[Dataset entries]
=======
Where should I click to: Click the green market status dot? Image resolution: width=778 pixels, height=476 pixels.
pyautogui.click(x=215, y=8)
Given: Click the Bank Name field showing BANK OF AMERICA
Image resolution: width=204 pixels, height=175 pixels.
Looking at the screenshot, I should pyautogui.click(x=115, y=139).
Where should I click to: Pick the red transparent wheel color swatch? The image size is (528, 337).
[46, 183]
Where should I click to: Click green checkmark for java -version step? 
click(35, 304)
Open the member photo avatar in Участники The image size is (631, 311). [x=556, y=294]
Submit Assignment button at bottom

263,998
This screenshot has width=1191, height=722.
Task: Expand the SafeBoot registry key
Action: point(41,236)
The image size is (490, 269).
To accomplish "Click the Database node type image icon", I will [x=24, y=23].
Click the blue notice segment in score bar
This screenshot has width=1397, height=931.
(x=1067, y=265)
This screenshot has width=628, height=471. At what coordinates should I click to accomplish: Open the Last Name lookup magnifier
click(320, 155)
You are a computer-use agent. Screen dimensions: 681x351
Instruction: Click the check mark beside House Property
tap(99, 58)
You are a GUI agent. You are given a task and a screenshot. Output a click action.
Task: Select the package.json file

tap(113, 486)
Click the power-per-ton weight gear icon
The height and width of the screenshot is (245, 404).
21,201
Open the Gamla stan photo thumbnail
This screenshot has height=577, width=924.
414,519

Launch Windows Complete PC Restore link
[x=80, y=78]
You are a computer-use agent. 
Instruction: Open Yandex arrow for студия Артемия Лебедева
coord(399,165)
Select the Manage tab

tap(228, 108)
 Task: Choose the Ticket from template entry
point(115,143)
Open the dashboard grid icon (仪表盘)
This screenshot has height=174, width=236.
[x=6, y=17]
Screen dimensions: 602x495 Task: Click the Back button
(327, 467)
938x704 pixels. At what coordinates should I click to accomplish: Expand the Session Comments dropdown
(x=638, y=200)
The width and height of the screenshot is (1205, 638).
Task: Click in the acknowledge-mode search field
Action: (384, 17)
=======
- _Exercise_
Go back to the data above and please quote exactly, and only, the lines from the line with "Task: Choose the Ticket from template entry" through its last line.

- _Response_
 Task: Choose the Ticket from template entry
point(115,143)
Open the dashboard grid icon (仪表盘)
This screenshot has height=174, width=236.
[x=6, y=17]
Screen dimensions: 602x495 Task: Click the Back button
(327, 467)
938x704 pixels. At what coordinates should I click to accomplish: Expand the Session Comments dropdown
(x=638, y=200)
The width and height of the screenshot is (1205, 638).
Task: Click in the acknowledge-mode search field
Action: (384, 17)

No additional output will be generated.